La expresión idea-fuerza está muy divulgada en la literatura periodística. Como casi nadie ha estudiado el origen y la esencia de ese concepto filosófico, casi todos creen que se trata de una mera adjetivación que atribuye a una idea específica la cualidad de ser central o importante para el discurso lógico que la sostiene, o para la acción práctica que la supone.
Ese no es su significado. El sentido de idea-fuerza no equivale al que pueden tener las ideas con fuerza, dentro de cualquier proposición teórica o práctica.
La potencia encerrada en la noción de idea-fuerza es una novedad del pensamiento, creada a finales del siglo XIX por A. J. E. Fouillée. Esto no quiere decir que lo así sintetizado no hubiera constituido antes el fundamento de concepciones del mundo, como las de Platón, Descartes, Kant, Adam Smith, Hegel y Marx; de teorías de la acción humana, como la praxiología de Von Mises; o de teorías de la acción política, como la de libertad-igualdad en la Revolución Francesa y la del doble poder en la consigna revolucionaria de Lenin.
Las ideas-fuerza son formas mentales o de conciencia que no solo tienen fuerza externa incorporada, sino que ellas mismas constituyen una fuerza de comunicabilidad social, en virtud de su especial intensidad y la unión de la razonabilidad ideal con la energía de la moralidad. En palabras de Fouillée: “la revelación interior de una energía y de su punto de aplicación, de una potencia y de una resistencia”, capaz de erigir una ética y una acción, donde la idea-fuerza, vinculada al primado de la conciencia de sí, es capaz de crear y jerarquizar valores objetivos.
Las ideas-fuerza dejaron de interesar al pensamiento europeo cuando, agotadas las que nacieron con las revoluciones de la libertad y la igualdad, se crearon los Estados de Partido para impedir que de la sociedad civil pudiera surgir la idea-fuerza de la democracia representativa. No es por azar que, sin muro de Berlin, se difunda la noción de pensamiento débil.

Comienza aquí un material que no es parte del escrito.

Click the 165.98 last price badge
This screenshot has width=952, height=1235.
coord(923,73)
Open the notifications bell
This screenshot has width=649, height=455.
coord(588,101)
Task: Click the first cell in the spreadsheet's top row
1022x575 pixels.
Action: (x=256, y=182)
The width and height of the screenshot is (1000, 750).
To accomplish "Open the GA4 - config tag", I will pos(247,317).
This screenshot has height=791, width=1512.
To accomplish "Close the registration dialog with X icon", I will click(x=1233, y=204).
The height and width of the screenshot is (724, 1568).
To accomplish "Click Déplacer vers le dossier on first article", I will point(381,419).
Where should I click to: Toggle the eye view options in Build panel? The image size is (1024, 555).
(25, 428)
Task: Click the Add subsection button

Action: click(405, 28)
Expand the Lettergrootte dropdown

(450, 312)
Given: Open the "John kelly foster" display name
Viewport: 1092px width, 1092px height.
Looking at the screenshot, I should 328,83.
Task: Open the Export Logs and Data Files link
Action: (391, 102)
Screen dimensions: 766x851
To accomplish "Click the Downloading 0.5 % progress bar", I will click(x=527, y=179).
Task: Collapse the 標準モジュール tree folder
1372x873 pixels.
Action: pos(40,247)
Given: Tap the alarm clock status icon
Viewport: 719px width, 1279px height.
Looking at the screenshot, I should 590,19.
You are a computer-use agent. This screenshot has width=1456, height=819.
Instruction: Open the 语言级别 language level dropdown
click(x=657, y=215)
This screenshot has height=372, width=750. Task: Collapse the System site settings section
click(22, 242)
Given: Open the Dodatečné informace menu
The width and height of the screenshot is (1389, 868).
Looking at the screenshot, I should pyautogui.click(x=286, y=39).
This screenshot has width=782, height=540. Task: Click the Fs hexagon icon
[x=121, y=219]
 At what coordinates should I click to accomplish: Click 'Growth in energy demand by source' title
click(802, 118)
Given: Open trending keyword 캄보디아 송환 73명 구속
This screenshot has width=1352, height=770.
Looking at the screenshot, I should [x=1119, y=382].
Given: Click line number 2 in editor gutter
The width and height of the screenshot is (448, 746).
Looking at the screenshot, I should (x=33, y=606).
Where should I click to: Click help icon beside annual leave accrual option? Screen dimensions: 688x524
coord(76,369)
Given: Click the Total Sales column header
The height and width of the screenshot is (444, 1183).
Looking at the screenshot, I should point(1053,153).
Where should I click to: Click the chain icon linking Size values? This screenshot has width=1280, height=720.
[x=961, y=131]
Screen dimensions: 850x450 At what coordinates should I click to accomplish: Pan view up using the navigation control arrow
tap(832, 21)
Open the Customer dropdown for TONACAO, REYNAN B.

Y tampoco es un azar que ahora, ante el espectacular hundimiento de los Estados de Partidos en la corrupción, como el de la Unión Europea en la inoperancia del mercantilismo, surja la nueva idea de la República Constitucional, que ningún país europeo tiene ni ha tenido, como único modo político de devolver a la sociedad civil la conciencia de sí misma, y la de su potencia para controlar el Estado, a través de la sociedad política que ella cree, y a ella represente en las instituciones estatales.
La teoría pura de esta República, ideal y realizable, ha sido elaborada, y difundida al mismo tiempo, desde esta plataforma reservada a la libertad de pensamiento, mediante la síntesis armónica de tres ideas-fuerza: unidad nacional, sistema electoral representativo de los electores y separación radical, en origen y ejercicio, de los tres poderes clásicos del Estado.
No hay necesidad de volver a describir la particularidad de estas tres ideas-fuerza, puesto que todos mis lectores las conocen. Lo que ahora me importa es señalar donde radica o está la fuerza intrínseca, la potencia lógica y psicológica, de estas tres ideas fundantes de la democracia representativa.
Aparte de por lealtad a nuestra historia común, la unidad de España es una condición requerida para que todos los españoles participen por igual en la libertad política, que es colectiva y, por ello, territorialmente indivisible. De otro lado, ningún sistema proporcional de elecciones puede ser representativo de los electores, de ahí la necesidad de adoptar el sistema de mayoría absoluta, para no caer en la paradoja de Arrow y dar a la sociedad civil el control de la sociedad política. Por fin, la separación de poderes estatales solo la puede garantizar el sistema de gobierno Presidencialista, con una sola Asamblea legislativa.
Son tres ideas-fuerza porque no hay conciencia moral ni capacidad mental que, sin mala fe o sin estar inmersas en la corrupción, puedan negarlas o rechazarlas, una vez que se las descubran desde el exterior, o se revele, en el interior del corazón o la mente, la energía irresistible que comportan.